» **WORK TO BE COMPLETED**
If a line in the records below contains the word "options", copy it.

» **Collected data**
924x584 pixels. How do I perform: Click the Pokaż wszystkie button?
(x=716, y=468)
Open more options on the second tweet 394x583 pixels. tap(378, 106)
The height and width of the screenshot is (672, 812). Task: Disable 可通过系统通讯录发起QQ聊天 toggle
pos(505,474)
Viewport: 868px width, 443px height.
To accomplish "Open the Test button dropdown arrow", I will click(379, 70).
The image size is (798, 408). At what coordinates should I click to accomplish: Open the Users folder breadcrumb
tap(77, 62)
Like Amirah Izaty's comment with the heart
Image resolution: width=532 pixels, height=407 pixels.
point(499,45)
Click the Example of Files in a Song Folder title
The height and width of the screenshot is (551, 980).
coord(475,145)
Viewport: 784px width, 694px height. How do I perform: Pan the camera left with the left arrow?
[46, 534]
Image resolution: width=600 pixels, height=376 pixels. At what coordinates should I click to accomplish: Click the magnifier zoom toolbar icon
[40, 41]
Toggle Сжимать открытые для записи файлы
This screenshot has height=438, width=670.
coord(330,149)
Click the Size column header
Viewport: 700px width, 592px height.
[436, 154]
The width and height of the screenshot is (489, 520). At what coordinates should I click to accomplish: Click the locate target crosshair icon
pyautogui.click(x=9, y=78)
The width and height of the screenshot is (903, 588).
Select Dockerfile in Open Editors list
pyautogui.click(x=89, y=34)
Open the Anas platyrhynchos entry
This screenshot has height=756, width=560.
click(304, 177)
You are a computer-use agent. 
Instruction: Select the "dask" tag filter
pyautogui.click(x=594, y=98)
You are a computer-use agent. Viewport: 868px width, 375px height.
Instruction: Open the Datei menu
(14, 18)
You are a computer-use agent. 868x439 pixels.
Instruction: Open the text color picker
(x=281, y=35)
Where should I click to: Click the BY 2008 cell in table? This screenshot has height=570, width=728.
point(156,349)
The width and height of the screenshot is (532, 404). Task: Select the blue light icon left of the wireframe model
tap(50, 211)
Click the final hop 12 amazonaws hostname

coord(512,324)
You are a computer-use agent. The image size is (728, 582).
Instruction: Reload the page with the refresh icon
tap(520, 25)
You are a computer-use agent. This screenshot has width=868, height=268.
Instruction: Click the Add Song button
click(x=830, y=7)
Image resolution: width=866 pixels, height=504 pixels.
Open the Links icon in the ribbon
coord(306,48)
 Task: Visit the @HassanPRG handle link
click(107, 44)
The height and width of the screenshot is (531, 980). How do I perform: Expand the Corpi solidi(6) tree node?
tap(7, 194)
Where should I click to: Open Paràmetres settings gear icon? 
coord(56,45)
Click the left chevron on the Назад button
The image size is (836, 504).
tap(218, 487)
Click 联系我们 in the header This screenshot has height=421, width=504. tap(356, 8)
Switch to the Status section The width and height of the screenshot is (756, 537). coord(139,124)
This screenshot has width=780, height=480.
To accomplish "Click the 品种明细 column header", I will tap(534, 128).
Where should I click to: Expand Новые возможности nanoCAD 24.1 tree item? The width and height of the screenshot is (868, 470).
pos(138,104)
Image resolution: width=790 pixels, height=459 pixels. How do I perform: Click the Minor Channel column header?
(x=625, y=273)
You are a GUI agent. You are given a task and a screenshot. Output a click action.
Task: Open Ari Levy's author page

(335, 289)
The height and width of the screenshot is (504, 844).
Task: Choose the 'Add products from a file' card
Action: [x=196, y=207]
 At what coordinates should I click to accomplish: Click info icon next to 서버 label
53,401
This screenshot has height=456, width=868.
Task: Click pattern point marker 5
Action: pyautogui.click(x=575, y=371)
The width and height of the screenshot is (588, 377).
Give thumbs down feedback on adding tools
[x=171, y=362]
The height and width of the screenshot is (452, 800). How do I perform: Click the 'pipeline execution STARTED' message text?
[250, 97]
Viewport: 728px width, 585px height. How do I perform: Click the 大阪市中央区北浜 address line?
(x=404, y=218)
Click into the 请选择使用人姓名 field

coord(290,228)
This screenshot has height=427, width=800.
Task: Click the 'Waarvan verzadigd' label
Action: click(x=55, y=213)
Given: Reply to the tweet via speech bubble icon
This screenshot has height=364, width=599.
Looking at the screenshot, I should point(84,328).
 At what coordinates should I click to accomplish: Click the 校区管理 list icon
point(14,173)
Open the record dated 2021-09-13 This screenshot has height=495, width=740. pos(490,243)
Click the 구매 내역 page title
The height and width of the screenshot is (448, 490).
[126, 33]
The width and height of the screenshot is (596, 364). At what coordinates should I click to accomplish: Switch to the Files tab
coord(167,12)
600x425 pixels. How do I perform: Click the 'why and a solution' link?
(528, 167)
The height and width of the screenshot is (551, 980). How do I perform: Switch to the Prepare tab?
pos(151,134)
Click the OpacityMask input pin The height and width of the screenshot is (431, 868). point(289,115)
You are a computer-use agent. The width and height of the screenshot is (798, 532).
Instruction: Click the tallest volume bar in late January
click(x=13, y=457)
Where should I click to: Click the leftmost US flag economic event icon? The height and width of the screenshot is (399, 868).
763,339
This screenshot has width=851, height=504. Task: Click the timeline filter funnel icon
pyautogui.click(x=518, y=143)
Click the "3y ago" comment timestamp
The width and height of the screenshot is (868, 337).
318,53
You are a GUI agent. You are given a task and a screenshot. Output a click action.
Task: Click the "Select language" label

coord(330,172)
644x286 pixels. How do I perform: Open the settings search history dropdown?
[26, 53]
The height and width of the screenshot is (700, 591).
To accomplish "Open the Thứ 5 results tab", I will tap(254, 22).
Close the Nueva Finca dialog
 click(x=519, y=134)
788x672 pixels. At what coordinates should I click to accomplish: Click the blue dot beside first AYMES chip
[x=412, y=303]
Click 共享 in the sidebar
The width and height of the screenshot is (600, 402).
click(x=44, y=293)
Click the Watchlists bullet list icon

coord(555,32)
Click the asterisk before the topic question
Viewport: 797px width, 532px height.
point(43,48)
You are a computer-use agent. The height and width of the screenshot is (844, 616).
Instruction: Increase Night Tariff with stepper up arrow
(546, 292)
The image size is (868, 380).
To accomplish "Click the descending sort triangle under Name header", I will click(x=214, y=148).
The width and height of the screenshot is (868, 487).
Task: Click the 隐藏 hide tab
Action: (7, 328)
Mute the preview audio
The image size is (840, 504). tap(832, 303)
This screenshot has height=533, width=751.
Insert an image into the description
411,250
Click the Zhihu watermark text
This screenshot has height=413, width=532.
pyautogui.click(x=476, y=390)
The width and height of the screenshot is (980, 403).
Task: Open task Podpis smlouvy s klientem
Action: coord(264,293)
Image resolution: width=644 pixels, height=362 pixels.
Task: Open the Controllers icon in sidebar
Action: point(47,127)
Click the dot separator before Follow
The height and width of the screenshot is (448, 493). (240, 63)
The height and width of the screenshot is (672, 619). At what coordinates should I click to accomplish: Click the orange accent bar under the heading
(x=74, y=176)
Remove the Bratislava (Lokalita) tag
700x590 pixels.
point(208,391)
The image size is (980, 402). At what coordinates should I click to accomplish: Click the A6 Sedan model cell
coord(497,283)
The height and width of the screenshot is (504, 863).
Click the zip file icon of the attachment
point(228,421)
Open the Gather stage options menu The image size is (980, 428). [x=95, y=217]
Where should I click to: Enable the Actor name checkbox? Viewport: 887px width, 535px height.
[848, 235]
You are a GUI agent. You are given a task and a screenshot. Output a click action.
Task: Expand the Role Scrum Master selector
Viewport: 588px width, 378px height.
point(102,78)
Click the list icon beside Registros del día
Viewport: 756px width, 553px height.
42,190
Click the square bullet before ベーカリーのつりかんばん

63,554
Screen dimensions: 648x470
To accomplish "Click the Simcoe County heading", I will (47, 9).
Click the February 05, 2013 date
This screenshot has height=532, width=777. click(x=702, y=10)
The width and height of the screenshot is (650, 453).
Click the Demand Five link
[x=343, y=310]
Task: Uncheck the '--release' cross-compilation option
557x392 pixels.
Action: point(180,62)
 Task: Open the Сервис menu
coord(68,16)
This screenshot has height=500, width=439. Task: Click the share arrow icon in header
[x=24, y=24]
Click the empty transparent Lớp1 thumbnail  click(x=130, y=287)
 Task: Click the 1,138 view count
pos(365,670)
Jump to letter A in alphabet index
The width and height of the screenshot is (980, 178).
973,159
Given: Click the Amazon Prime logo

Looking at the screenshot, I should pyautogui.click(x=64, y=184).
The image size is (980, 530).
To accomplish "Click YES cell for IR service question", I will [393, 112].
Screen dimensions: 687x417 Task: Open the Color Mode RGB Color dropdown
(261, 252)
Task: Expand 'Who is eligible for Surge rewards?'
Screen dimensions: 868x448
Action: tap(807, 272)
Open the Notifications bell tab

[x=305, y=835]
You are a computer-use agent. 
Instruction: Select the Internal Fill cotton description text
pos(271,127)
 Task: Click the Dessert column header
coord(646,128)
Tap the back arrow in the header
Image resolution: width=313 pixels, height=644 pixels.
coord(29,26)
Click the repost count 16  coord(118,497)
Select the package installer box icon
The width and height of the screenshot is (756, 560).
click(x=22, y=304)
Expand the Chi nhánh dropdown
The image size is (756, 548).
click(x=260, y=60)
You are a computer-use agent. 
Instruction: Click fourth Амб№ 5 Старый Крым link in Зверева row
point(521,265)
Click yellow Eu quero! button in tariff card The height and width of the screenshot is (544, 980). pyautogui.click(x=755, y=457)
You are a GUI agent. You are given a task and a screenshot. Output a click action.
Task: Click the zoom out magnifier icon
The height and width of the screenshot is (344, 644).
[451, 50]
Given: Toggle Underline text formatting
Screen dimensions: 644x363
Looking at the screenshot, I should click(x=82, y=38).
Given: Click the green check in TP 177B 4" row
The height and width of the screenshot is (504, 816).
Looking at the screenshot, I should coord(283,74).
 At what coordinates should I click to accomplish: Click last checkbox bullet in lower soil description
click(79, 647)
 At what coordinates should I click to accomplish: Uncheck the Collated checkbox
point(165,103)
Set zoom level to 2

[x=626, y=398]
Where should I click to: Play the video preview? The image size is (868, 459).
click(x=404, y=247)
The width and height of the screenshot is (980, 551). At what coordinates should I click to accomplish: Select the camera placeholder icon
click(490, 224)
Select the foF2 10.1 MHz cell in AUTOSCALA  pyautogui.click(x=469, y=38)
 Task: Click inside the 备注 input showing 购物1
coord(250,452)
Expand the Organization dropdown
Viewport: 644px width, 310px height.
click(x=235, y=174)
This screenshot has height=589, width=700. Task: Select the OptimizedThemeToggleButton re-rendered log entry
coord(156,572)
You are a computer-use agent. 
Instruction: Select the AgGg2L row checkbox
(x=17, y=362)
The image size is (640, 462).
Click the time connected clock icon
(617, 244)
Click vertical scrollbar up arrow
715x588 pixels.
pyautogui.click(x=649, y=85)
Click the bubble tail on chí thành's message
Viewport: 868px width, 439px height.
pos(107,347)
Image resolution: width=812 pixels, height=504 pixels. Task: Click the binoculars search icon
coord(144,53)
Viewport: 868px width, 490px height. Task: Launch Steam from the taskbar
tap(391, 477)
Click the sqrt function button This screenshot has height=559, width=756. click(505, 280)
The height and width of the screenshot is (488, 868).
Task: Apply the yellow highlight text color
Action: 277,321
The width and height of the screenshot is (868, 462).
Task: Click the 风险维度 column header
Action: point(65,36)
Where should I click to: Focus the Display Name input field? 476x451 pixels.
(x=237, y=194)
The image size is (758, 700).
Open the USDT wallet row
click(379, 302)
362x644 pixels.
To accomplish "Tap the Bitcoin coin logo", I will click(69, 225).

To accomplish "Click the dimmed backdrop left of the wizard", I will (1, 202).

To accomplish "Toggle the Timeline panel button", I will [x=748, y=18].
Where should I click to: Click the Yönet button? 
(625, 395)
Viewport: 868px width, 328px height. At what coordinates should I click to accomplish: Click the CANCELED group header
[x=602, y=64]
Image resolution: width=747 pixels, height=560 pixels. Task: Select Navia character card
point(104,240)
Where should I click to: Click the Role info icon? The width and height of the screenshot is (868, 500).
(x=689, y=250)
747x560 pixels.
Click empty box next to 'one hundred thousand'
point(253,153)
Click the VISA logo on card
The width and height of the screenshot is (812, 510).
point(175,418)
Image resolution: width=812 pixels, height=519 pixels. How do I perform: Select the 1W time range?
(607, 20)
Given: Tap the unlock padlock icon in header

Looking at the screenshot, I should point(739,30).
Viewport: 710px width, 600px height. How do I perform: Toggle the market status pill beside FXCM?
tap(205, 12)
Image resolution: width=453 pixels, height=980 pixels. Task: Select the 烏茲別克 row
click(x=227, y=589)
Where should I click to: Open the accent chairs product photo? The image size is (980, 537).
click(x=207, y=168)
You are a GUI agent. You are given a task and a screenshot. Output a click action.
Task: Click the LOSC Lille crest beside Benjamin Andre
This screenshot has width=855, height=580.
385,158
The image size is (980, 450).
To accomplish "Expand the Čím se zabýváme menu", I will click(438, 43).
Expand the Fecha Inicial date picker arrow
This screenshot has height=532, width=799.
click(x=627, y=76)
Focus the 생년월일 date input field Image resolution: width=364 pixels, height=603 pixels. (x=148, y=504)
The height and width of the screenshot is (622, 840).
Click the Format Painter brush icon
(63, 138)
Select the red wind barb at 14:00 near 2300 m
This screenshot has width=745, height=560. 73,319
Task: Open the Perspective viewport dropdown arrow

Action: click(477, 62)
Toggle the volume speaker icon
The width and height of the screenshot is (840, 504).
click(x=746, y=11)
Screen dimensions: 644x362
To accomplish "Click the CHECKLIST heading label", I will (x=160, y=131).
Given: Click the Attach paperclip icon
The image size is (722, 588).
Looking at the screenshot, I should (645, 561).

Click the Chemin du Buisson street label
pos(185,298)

» **EXPECTED OUTPUT**
Open more options on the second tweet 394x583 pixels. tap(378, 106)
Open the Gather stage options menu The image size is (980, 428). [x=95, y=217]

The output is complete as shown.